— I TUOI COMPITI —
**A.** Nel brano sulla cognizione, di che colore e di quale marca è il computer che chi parla considera proprio?
**B.** Prosegui il brano sulla cognizione dopo la sua ultima frase.

═════ BRANO DI PARTENZA

Torno a casa, ho il computer sbagliato, non è il mio, lo guardo sul tavolo e sto impazzendo, sono molto arrabbiato e turbato. Lo guardo e questa è pura cognizione visiva. È valido. Vedo una forma colorata, il computer; questo è valido.
Cognizione inferenziale valida
La cognizione inferenziale valida (rjes-dpag tshad-ma) è un’inferenza. Sappiamo che questo non è il mio computer sulla base di un ragionamento. Perché non è il mio computer? Qual è la ragione? Non è il mio perché è grigio ed è un Apple. Il ragionamento: questo computer è grigio ed è un Apple mentre il mio è nero ed è un Dell. Poiché questo non è nero e Dell, posso concludere che non è il mio computer. Se lo fosse dovrebbe essere nero e Dell, ma non è così.
Come faccio a sapere che non è il mio computer? Dobbiamo dedurlo - si chiama inferenza - basandoci su un ragionamento. Ovviamente, non seguiamo passo dopo passo questo sillogismo ma sappiamo all’istante che non è il mio computer, non è vero? Tuttavia, lo sappiamo attraverso un processo di inferenza. Pensateci. Come facciamo a sapere che non è il mio computer? Sappiamo così tante cose attraverso l’inferenza. Entriamo in un negozio “Questo non è quello che voglio comprare”. Come facciamo a saperlo? “Quello che voglio comprare è così e così. Questo non è così, quindi non lo voglio”. Come la frutta al mercato.
Non è la stessa cosa della distinzione (’du-shes). Possiamo distinguere una cosa dall’altra, questa non è inferenza. Possiamo distinguere il pezzo di carta dal tavolo ma non è inferenza. Questa distinzione avviene semplicemente nel vedere - cognizione non concettuale. Fondamentalmente, è distinguere un elemento in un campo sensoriale dal resto del campo: questa forma colorata dalle forme colorate che la circondano.
Cognizione susseguente
Quali sono i modi non validi? Il primo è chiamato cognizione susseguente (bcad-shes), i momenti successivi di cognizione nuda o inferenziale. Non sono validi perché (secondo questa definizione) non sono freschi, stanno diventando un po’ stantii. Altre scuole non hanno questa categoria di cognizione susseguente perché ogni momento, da un certo punto di vista, è fresco e nuovo.
Cognizione che suppone
La supposizione (yid-dpyod) è come un’ipotesi. Il fattore che qui non abbiamo è la consapevolezza decisiva (nges-shes). Questa è un’altra variabile. Se una cognizione è sia accurata che certa, realmente determinata - è questo e non quello - allora si chiama comprensione (rtogs-pa).

══════════
═════ MATERIALE DEL DATASET

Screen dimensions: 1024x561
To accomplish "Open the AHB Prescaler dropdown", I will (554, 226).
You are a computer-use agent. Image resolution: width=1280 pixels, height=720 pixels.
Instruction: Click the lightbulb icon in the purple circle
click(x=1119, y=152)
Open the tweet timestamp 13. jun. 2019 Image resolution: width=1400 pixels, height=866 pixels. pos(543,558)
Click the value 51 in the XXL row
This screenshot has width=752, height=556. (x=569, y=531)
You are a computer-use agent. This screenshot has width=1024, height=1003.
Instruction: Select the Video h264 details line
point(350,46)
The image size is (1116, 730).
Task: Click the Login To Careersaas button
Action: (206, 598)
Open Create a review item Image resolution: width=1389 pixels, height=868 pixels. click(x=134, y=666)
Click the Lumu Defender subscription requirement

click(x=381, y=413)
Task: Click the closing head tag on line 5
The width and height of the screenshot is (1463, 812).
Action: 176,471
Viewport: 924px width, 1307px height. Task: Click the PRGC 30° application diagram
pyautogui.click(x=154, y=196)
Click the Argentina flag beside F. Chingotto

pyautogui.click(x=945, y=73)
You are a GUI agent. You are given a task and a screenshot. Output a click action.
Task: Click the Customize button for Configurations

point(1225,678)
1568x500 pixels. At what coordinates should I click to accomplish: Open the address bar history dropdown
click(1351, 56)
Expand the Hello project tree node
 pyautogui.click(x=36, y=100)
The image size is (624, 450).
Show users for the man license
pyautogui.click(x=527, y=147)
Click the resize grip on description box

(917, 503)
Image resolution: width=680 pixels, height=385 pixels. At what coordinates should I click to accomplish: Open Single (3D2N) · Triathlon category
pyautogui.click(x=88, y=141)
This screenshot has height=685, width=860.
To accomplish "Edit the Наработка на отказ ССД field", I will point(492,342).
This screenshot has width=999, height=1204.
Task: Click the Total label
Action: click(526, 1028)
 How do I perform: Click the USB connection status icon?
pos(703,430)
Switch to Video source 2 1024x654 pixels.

══════════

— RISPOSTE —
**A.** È nero ed è un Dell.

**B.**
Con la supposizione non siamo sicuri, è un’ipotesi. Potrebbe essere un’ipotesi fondata o meno. Ad esempio, suppongo che riavrò indietro il mio computer. Non lo so davvero, ma lo suppongo. Questo può anche avvenire tramite un processo inferenziale, ma suppongo “Beh, sono in Austria. Le persone sono oneste”, e così via. Presumo che lo riavrò indietro, ma non posso esserne davvero sicuro.
Cos’è l’intuizione?
L’intuizione è anche una forma di supposizione, può essere corretta o errata. Abbiamo l’intuizione che pioverà e poi non piove. Solo perché è un’intuizione non significa che sia corretta. Ho l’intuizione che il mercato azionario salirà. Potrebbe non farlo. Non abbiamo un termine tibetano per ciò che chiamiamo intuizione; è un’ipotesi di cui ci sentiamo abbastanza certi, che emerge spontaneamente senza un processo analitico.
La supposizione potrebbe basarsi su un’analisi come “Beh, sono in Austria. La gente è onesta”. Presumo che lo riavrò indietro, ma non ne sono poi così certo. Spero davvero di riaverlo.
Questi sono modi diversi in cui prendiamo un oggetto, sia io che la coscienza.
Cognizione non determinante
Di solito è tradotta come cognizione disattenta, ma la traduzione letterale è cognizione non determinante (snang-la ma-nges-pa). Qualcosa appare, ma non ne siamo certi. Letteralmente questo è ciò che significa, quindi è non determinante.
Non stiamo parlando solo di un campo sensoriale. Mentre guardo il gruppo di persone di fronte a me, sto prestando attenzione a una persona e non alle altre, anche se in realtà le vedo. Questo, diremmo, è disattenzione, ma non è di questo che stiamo parlando qui. Oppure ti sto guardando, sto guardando tutti in classe, ma non sto davvero prestando attenzione a cosa indossi. Dopo, non ricordo davvero il colore del maglione o della maglietta che indossi. Ovviamente lo vedo, ma non si tratta di questo.
Parliamo di cosa succede con i diversi sensi. Ad esempio, sto preparando il mio caffè, sto guardando la caffettiera e sono molto coinvolto in questo, e sento la vostra conversazione, le due persone accanto a me. La sento, ma è una cognizione non determinante. Non sto davvero accertando che tu stia dicendo questo e non quello. Stiamo parlando di due diverse coscienze sensoriali: mentre siamo concentrati su una è non determinante con l’altra e, inoltre, non abbiamo attenzione lì. C’è una distinzione qui tra uno e tra due campi sensoriali.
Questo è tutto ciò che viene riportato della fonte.